Data migration is the process of selecting, preparing, extracting, and transforming data and permanently transferring it from one computer storage system to another. Data migration is the process of moving data from one location to another, one format to another, or one application to another. Generally, this is the result of introducing a new system or location for the data.
The business driver is usually an application migration or consolidation in which legacy systems are replaced or augmented by new applications that will share the same dataset. These days, data migrations are often started as firms move from on-premises infrastructure and applications to cloud-based storage and applications to optimize or transform their company.
Why Is Data Migration Seen as Difficult and Risky?
The short answer is "data gravity." Although the concept of data gravity has been around for some time, the challenge is becoming more significant because of data migrations to cloud infrastructures. In brief, data gravity is a metaphor that describes:
- How data attracts other data to it as it grows
- How data is integrated into a business
- How data becomes customized over time
To move applications and data to more advantageous environments, Gartner recommends "disentangling" data and applications as a means of overcoming data gravity. By making time at the beginning of the project to sort out data and application complexities, firms can improve their data management, enable application mobility, and improve data governance.

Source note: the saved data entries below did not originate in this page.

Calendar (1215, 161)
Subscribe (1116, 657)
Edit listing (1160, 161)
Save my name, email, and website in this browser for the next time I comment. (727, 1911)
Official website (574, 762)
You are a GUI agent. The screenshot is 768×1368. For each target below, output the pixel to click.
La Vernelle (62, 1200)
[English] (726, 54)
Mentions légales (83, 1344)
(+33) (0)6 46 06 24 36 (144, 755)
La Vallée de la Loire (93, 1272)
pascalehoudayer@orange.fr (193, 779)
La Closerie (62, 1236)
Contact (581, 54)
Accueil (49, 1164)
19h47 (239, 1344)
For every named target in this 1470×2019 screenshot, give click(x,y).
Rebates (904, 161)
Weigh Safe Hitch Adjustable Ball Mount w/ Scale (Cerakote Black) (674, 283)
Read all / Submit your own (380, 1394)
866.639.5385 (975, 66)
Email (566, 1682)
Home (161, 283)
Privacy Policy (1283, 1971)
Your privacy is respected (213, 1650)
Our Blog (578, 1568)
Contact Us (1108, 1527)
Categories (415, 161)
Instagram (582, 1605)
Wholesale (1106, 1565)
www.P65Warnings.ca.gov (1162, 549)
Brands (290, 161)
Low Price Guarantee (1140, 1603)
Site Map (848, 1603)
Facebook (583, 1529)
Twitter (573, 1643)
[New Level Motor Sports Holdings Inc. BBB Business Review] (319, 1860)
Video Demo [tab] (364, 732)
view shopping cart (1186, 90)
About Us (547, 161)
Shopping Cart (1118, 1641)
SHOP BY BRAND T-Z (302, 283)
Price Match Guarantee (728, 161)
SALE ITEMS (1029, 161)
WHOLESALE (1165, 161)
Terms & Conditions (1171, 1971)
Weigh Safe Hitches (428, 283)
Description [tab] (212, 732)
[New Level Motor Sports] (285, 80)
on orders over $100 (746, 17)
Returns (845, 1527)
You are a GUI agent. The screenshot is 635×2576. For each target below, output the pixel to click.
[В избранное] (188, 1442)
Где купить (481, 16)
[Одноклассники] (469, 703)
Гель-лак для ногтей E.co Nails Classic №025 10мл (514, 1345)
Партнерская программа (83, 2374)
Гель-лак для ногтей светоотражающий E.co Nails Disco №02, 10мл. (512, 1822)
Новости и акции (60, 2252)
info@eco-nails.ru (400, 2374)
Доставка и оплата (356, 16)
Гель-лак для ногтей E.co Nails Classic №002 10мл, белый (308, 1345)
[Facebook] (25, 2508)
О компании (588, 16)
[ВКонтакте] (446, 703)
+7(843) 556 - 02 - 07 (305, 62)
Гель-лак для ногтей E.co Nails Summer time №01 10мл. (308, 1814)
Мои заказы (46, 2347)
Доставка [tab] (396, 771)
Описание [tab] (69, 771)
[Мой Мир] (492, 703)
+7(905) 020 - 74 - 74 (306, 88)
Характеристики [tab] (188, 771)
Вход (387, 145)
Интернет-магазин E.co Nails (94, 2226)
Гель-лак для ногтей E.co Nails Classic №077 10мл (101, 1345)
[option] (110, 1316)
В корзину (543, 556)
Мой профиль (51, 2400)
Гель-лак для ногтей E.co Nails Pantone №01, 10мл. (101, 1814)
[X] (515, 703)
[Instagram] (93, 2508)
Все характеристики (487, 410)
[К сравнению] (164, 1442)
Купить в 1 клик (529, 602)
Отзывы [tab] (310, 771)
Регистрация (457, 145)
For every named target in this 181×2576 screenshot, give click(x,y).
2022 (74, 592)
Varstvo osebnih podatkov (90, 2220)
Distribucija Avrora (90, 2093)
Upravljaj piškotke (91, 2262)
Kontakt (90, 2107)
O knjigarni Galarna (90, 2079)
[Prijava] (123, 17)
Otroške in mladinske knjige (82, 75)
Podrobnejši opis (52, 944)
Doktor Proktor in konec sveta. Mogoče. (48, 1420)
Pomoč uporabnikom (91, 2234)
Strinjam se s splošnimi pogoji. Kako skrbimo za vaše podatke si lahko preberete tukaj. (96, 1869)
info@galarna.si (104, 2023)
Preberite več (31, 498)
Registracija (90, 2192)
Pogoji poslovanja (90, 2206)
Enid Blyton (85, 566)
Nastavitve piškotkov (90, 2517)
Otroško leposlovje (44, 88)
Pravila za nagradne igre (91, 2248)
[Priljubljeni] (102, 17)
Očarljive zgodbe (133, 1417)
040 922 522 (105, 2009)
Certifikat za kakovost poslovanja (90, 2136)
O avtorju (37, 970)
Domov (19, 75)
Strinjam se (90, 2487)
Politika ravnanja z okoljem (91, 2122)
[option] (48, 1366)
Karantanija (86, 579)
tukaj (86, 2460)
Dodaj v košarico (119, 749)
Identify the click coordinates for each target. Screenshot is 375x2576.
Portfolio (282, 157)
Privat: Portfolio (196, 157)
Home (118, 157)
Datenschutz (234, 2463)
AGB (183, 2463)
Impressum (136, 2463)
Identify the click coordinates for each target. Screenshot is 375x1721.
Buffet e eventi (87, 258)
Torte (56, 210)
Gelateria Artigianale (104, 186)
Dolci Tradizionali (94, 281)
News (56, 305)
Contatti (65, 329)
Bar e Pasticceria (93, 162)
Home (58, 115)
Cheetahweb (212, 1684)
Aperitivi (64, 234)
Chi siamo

The main issue is that every application complicates data management by introducing elements of application logic into the data management tier, and each one is indifferent to the next data use case. Business processes use data in isolation and then output their own formats, leaving integration for the next process.
Therefore, application design, data architecture, and business processes must all respond to each other, but often one of these groups is unable or unwilling to change. This forces application administrators to sidestep ideal and simple workflows, resulting in suboptimal designs. Although the workaround may have been necessary at the time, this technical debt must eventually be addressed during data migration or integration.
Given this complexity, consider promoting data migration to "strategic weapon" status so that it gets the right level of awareness and resources. To ensure that the project gets the attention it needs, focus on the most provocative element of the migration – the fact that the legacy system will be turned off – and you’ll have the attention of key stakeholders, guaranteed.
Types of Data Migration
There are numerous business advantages to upgrading systems or extending a data center into the cloud. For many firms, this is a very natural evolution. Companies using cloud are hoping that they can focus their staff on business priorities, fuel top-line growth, increase agility, reduce capital expenses, and pay for only what they need on demand. However, the type of migration undertaken will determine how much IT staff time can be freed to work on other projects.
First, let’s define the types of migration:
The process of moving data off existing arrays into more modern ones that enable other systems to access it. Offers significantly faster performance and more cost-effective scaling while enabling expected data management features such as cloning, snapshots, and backup and disaster recovery.
The process of moving data, application, or other business elements from either an on-premises data center to a cloud or from one cloud to another. In many cases, it also entails a storage migration.
The process of moving an application program from one environment to another. May include moving the entire application from an on-premises IT center to a cloud, moving between clouds, or simply moving the application's underlying data to a new form of the application hosted by a software provider.
How to Plan a Data Migration
Data migration involves 3 basic steps:
- Extract data
- Transform data
- Load data
Moving important or sensitive data and decommissioning legacy systems can put stakeholders on edge. Having a solid plan is a must; however, you don’t have to reinvent the wheel. Here is a typical 7-phase process:
Evaluate the data being moved for stability.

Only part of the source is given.